In this introductory chapter, we briefly present the types of seismic waves and different noise sources within the oceans. We then explain the tools for recording ocean noise and give an overview (nonexhaustive) of common data processing methods to familiarize the reader with the concepts discussed in the following chapters. We also offer short summaries of each chapter and finish with a subsection on the future directions of seismoacoustic noise research.
“A seismic wave is an elastic wave generated by an impulse such as an earthquake or an explosion” (https://www.usgs.gov/media/images/what-was-richter-scale). Seismic waves can travel within the Earth’s subsurface, where they are called body waves, or along Earth’s surfaces, where they are called surface waves.
Body waves include primary waves (P‐waves) and secondary waves (S‐waves). P‐waves are compressional waves that travel and displace particles longitudinally, parallel to the direction of the propagating wave. They travel faster than other waves and can propagate in all types of material, including liquids. P‐waves are also called acoustic waves because they travel as pressure fluctuations in fluids. S‐waves, also called shear waves, travel and displace particles transversely, perpendicular to the direction of propagation. Their speed is related to the medium's shear modulus; therefore, they do not travel in liquids, as liquids do not have any shear strength. In an anisotropic medium where, for example, the mineral crystals have varying properties in different directions (i.e., lattice‐preferred orientation) or the medium is made of thin layers of contrasting properties (i.e., shape‐preferred orientation), S‐wave splitting (or S‐wave birefringence) occurs. Here, S‐waves split into two phases: the first phase is polarized parallel to the preferred alignment (e.g., the longer mineral axis or parallel to the layering) and travels faster, and the second phase is polarized perpendicular to the alignment and propagates more slowly (Crampin, 1985).
Figure 1.1 (a, d) A crab and an octopus interacting with the geophones of an ocean‐bottom seismometer. (b, e) The associated waveforms. (c, f) The spectrograms. Batsi et al. (2019) / with permission from John Wiley & Sons.
Figure 1.2 Cartoon illustrating the ocean noise sources.
In addition to P‐ and S‐waves, Biot’s theory (Biot, 1956), which describes wave propagation in a porous medium fully saturated with a fluid (e.g., a solid frame and the fluid), predicts the presence of a slow compressional wave due to a 180‐degree out‐of‐phase movement of the fluid and the solid phase. The presence of these slow compressional waves is shown theoretically, but they have not been observed on seismograms.

§ §

Problems to solve:
1. From the passage on seismic waves, extract word for word the span beginning at the words that contain "Figure 1.2 Cartoon" and stopping after "observed on seismograms.".
2. In the passage on seismic waves, what is another name for S-waves?
3. Write what comes next in the passage on seismic waves and ocean noise, picking up after its last sentence.

Data:
§ §

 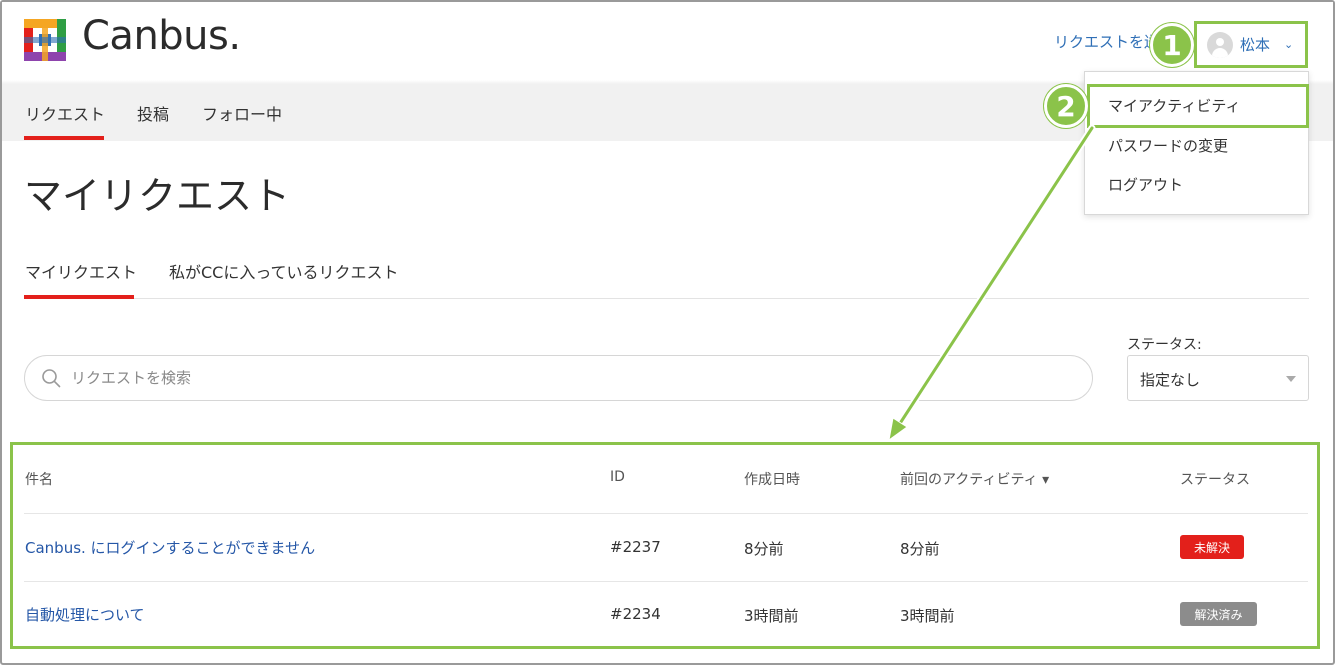 I want to click on column-header-last-activity: 前回のアクティビティ ▾, so click(x=974, y=479).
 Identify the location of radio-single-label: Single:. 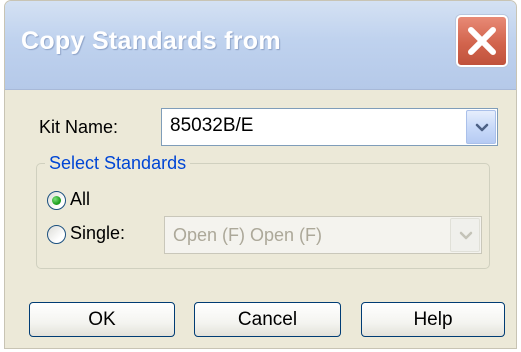
(98, 234).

§ §

Your responses:
1.
Figure 1.2 Cartoon illustrating the ocean noise sources.
In addition to P‐ and S‐waves, Biot’s theory (Biot, 1956), which describes wave propagation in a porous medium fully saturated with a fluid (e.g., a solid frame and the fluid), predicts the presence of a slow compressional wave due to a 180‐degree out‐of‐phase movement of the fluid and the solid phase. The presence of these slow compressional waves is shown theoretically, but they have not been observed on seismograms.

2. Shear waves.

3.
In data from seismometers located on islands or coastal locations or moored hydrophones in the ocean, a third seismic phase called the T‐ (tertiary) phase is observed when the seismic energy from earlier phases is converted to acoustic energy. T‐phases can propagate long distances within the oceans in a horizontal layer called the SOFAR (sound fixing and ranging) channel. It acts as a waveguide because its sound speed is lower than that of the waters above and below. T‐phases may also convert back to elastic waves when they encounter a continental slope (Buehler & Shearer, 2015).
Surface waves are the waves trapped at a surface marked by a change in density and/or elastic properties, such as the surface of the Earth, an interface within the subsurface, or the walls of a fluid‐filled subsurface crack (Takeuchi & Saito, 1972). Surface waves have larger amplitudes than body waves and travel more slowly. They are dispersive; longer wavelengths penetrate deeper and travel with higher velocities than shorter wavelengths. Types of surface waves include Love, Rayleigh, Scholte, Stoneley, Lamb, and Krauklis waves.
The particle motion (i.e., the back‐and‐forth movement of the particle due to the passage of the wave) of Love waves (Sheriff & Geldart, 1995) is parallel to the Earth’s surface and perpendicular to the direction of wave propagation (transverse). That of Rayleigh waves (Rayleigh, 1885) is elliptical, with vertical and longitudinal components (Vidale, 1986). Love and Rayleigh waves travel along a vacuum–solid interface like the Earth’s surface. Scholte waves and Stoneley waves (Stoneley, 1924) exhibit the same particle motion as Rayleigh waves but travel along fluid–solid and solid–solid interfaces, respectively. Lamb waves (Lamb, 1881, 1917) exhibit the same particle motion and propagate within thin plates (i.e., isolated elastic plates) surrounded by a contrasting material, in a symmetric (the particle motions at both surfaces of the thin plate are in phase) or asymmetric mode (Korneev et al., 2012). Similarly, Krauklis waves (Korneev, 2011; Korneev et al., 2012) propagate around a fluid layer bounded by two elastic half spaces, and they are polarized along the interfaces (e.g., the walls of a fluid‐filled conduit).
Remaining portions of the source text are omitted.